Saturday, March 27, 2010

September 1973 Model Railroader cover...


...quite possibly the single most influential photograph in terms of jump-starting me into scale model railroading. Irv Shultz made magic on a 18" wide shelf around the room, and used things common to a beginner such as Code 100 brass rail, Atlas turntables and every day kits modified and rearranged to suit his purposes. The mine rig was especially praiseworthy in that he didn't used a lot of expensive nut/bolt/washer castings, making that particular structure an easy reach for a kid with very little spending money (never mind the lack of skills) at the time.

I first saw this when in the ninth grade at Deer Park Junior High's model railroading club in 1974. Mr.

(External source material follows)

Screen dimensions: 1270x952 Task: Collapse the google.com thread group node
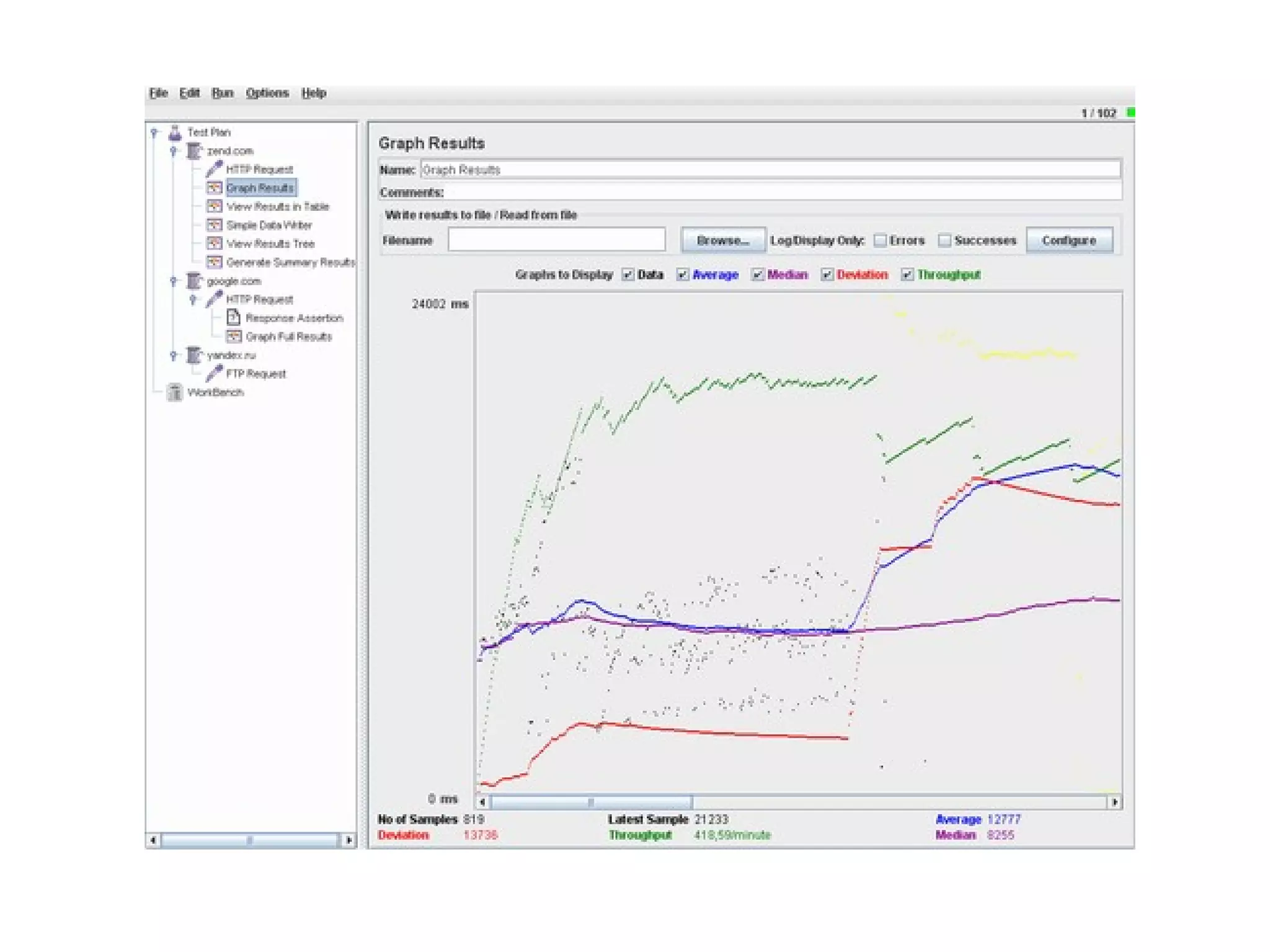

Rhoades earned no less than the Congressional Medal of Honor for his patience with 15 (that's what it seemed like at the time) teen-aged boys in an orange/white VW Westfalia, running around on 695 in the greater Baltimore metro area from hobby shop to museum to hobby shop, even forking over extra coin to those of us who fell short of our dream purchases.

Photobucket


Here's to you Mr. Rhoades, wherever you are...

2 comments:

Cristake said...

I remember this kind of wooden structures (altough not for mining, but as railroad viaducts) from western movies, as my father used to bring me to movie theaters on sunday.
Very impressive, I always connect the American engineering genius with these viaducts.
Otherwise, to get back on topic, I understand that mr. Shultz was some kind of good Samarithan for lots of rail modellers of those times...

Br'er Shaygetz said...

They always fascinated me, I try not to envy so much to have the time and means to build such things.

Irv Shultz had quite a layout and following, I believe he passed away in the mid 1990s.